Mother’s Day and Father’s Day are special occasions to honor one’s parents. In the 1950s the March of Dimes recognized Mother’s Day by selecting an annual “Polio Mother of the Year.” But the hoopla surrounding such publicity skirts the momentous fact that the conquest of polio was achieved by millions of women (and men) who joined “Mothers March,” the most successful fund-raiser of those years. “Mothers March on Polio” soon became “Mothers March on Birth Defects,” and the volunteer moms and dads behind these efforts were as much responsible for improving children’s health as the creators of vaccines and the leaders in perinatal breakthroughs. This is but one reason why we laud the contributions of mothers and fathers today.
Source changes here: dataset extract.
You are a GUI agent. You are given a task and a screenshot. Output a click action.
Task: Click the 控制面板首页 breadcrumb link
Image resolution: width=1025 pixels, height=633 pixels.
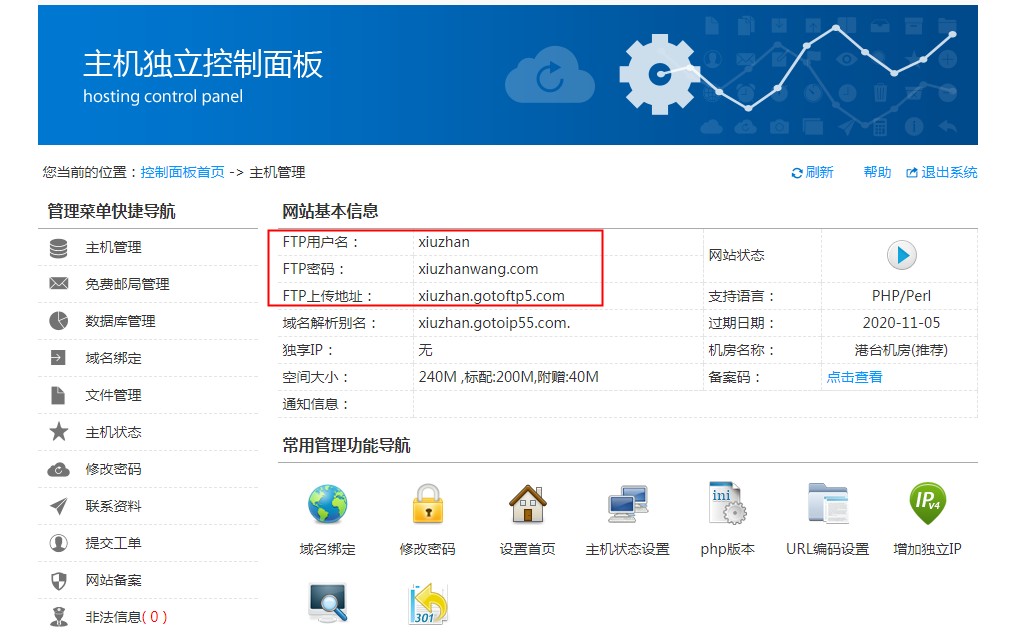click(182, 172)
From Virginia Apgar’s 1972 book of advice to new parents, Is My Baby All Right?, to our decades-long involvement in supporting families undergoing the traumatic experience of a NICU hospitalization, the March of Dimes has appreciated the role of parents in children’s health. Our current push for creating transdisciplinary centers for research on premature birth runs parallel to our propensity for collaboration and team-building, and the role of parents in these endeavors is just as fundamental to the overarching social goals of improving children’s health.
In 1955, the National Father’s Day Committee selected March of Dimes President Basil O’Connor as “Father of the Year.” In the wake of the success of the polio vaccine created with March of Dimes funds by Dr. Jonas Salk, his selection may seem to us all-too-obvious in retrospect. His daughters, Sheelagh O’Connor and Bettyann Culver, attended a recognition luncheon, and the requisite photographs were taken. Among the many letters of congratulations that O’Connor received, one close business contact wrote, “You are a good father, and you are an exceptionally good citizen and good friend.” It is in this spirit of warm appreciation that the March of Dimes pays tribute to mothers and fathers. Hats off to all moms and dads!